Opposite many others I came to Elizabeth Moon’s [profile] writings trough  her Science Fiction, then to her fantasy works. Me and my friends love her books. This is the first book in her new fantasy series Paladin’s Legacy that continues the story after her acclaimed and popular the Deed of Paksenarrion trilogy. Elizabeth has a knack for writing really lovable characters and this return to Paks’ world is no exception.

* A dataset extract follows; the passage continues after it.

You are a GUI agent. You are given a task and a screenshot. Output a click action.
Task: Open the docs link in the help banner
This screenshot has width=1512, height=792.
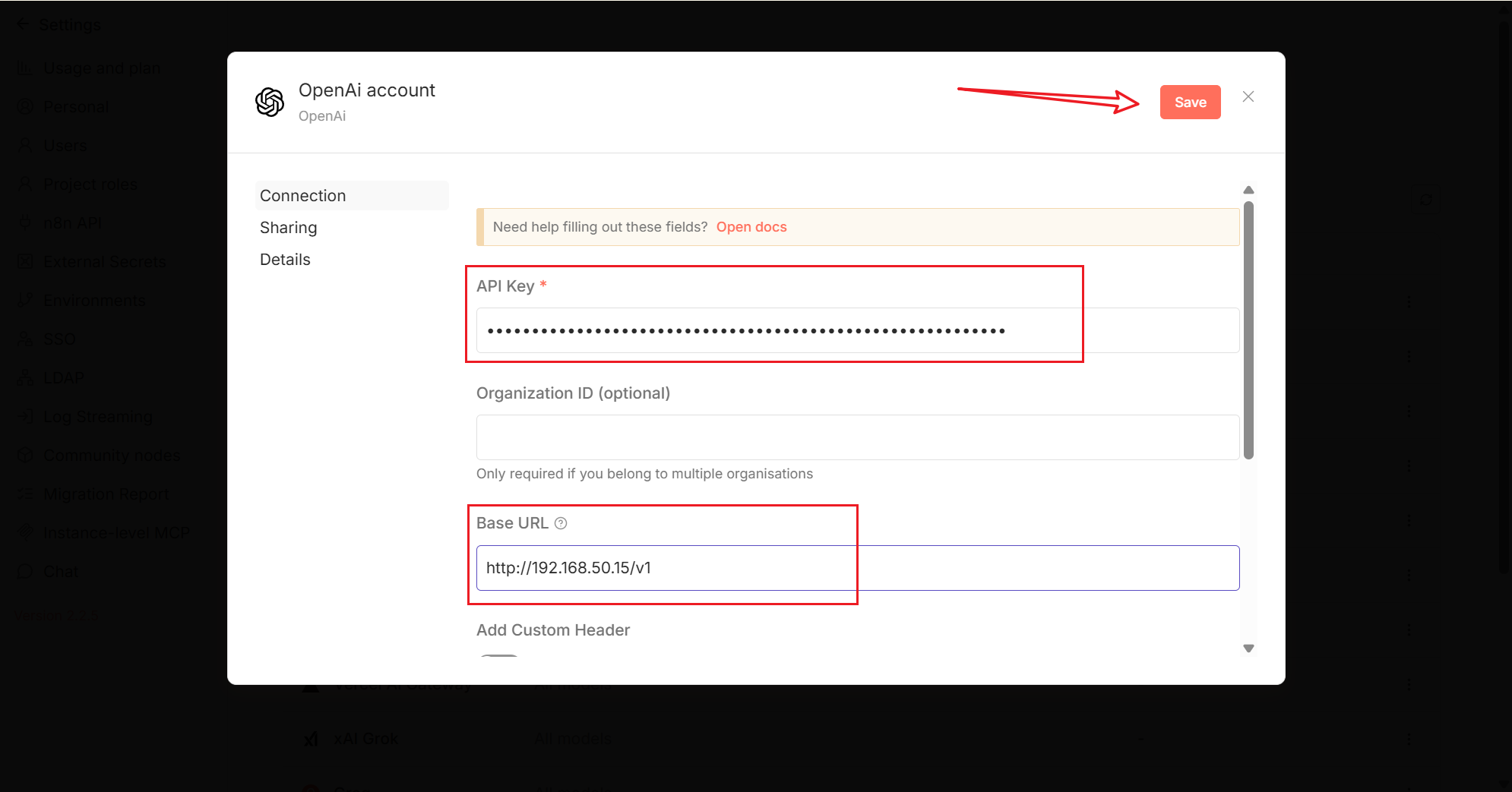(x=751, y=227)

Elizabeth Moon’s bestselling science fiction novels featuring Kylara Vatta have earned her rave reviews and comparison to such giants as Robert Heinlein and Lois McMaster Bujold. But as Moon’s devoted fans know, she started her career as a fantasy writer. The superb trilogy known as The Deed of Paksenarrion is widely judged to be one of the great post-Tolkien fantasies, a masterpiece of sustained world-building and realistic military action. Now Moon returns to this thrilling realm for the first time in nearly twenty years. The result: another classic in the making.

Thanks to Paks’s courage and sacrifice, the long-vanished heir to the half-elven kingdom of Lyonya has been revealed as Kieri Phelan, a formidable mercenary captain who earned a title—and enemies—in the neighboring kingdom of Tsaia. Now, as Kieri ascends a throne he never sought, he must come to terms with his own half-elven heritage while protecting his new kingdom from his old enemies—and those he has not yet discovered.

Meanwhile, in Tsaia, Prince Mikeli prepares for his own coronation. But when an assassination attempt nearly succeeds, Mikeli suddenly faces the threat of a coup. Acting swiftly, Mikeli strikes at the powerful family behind the attack: the Verrakaien, magelords possessing ancient sorcery, steeped in death and evil. Mikeli’s survival—and that of Tsaia—depend on the only Verrakai whose magery is not tainted with innocent blood.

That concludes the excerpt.